NVSHMEM and cuFFTMp

Usage

cuFFTMp is based on, and compatible with, NVSHMEM. In the following, assume NVSHMEM is installed in ${NVSHMEM_HOME}.

cuFFTMp APIs that accept void * memory buffers pointers (e.g. cufftExecC2C, cufftMpExecReshapeAsync, …) need to be passed memory buffers allocated using nvshmem_malloc and freed with nvshmem_free. Those APIs are available in the NVSHMEM headers, included using #include <nvshmem.h> with -I${NVSHMEM_HOME}/include added as a compiler flags.

User applications should link to the libnvshmem_host.so library at link time in any case, as well as libnvshmem_device.a if any NVSHMEM API is directly used. This can usually be done by passing the -L${NVSHMEM_HOME}/lib -lnvshmem_host -lnvshmem_device flags to the linker.

Finally, cuFFTMp requires all the NVSHMEM libraries to be available on the system at runtime, for instance by defining

export LD_LIBRARY_PATH="${NVSHMEM_HOME}/lib:$LD_LIBRARY_PATH"

in the environment prior to using cuFFTMp.

NVSHMEM initialization

Users wishing to use any NVSHMEM API should initialize NVSHMEM in their application prior to calling cuFFTMp routines.

cuFFTMp will automatically initialize NVSHMEM as needed when calling cufftMakePlan2d or cufftMakePlan3d, and finalize it when calling cufftDestroy.

However, initialization overhead will be reduced if NVSHMEM is initialized prior to calling any cuFFTMp API. In particular, if cuFFTMp plans are repeatedly created and destroyed in a loop, initializing NVSHMEM before the loop will minimize cuFFTMp planning time.

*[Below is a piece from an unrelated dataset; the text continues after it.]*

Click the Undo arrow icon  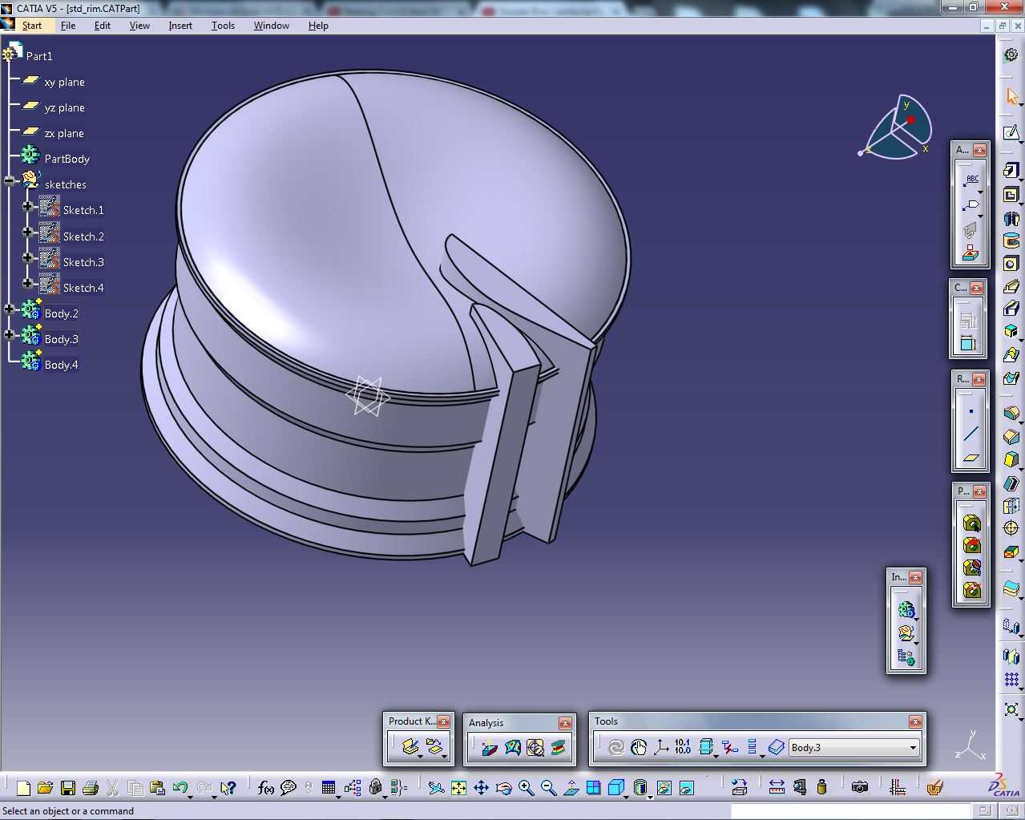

NVSHMEM memory buffer in cuFFTMp

As cuFFTMp either initializes NVSHMEM memory buffers internally or requires memory buffers allocated using NVSHMEM (nvshmem_malloc and nvshmem_free), the environment variables defined by NVSHMEM for memory management are relevant to cuFFTMp as well.

For detailed information, please refer to the NVSHMEM documentation on memory management and environment variables .

Below are some examples of using NVSHMEM environment variables to adjust the memory management in cuFFTMp:

  • The NVSHMEM symmetric heap can be allocated either statically (it is preallocated once at NVSHMEM initialization and never grows) or dynamically (it grows/shrinks as the program runs). Dynamic growth can be turned on/off using NVSHMEM_DISABLE_CUDA_VMM. Note that CUDA VMM feature requires CUDA Driver version to be greater than or equal to 11.3.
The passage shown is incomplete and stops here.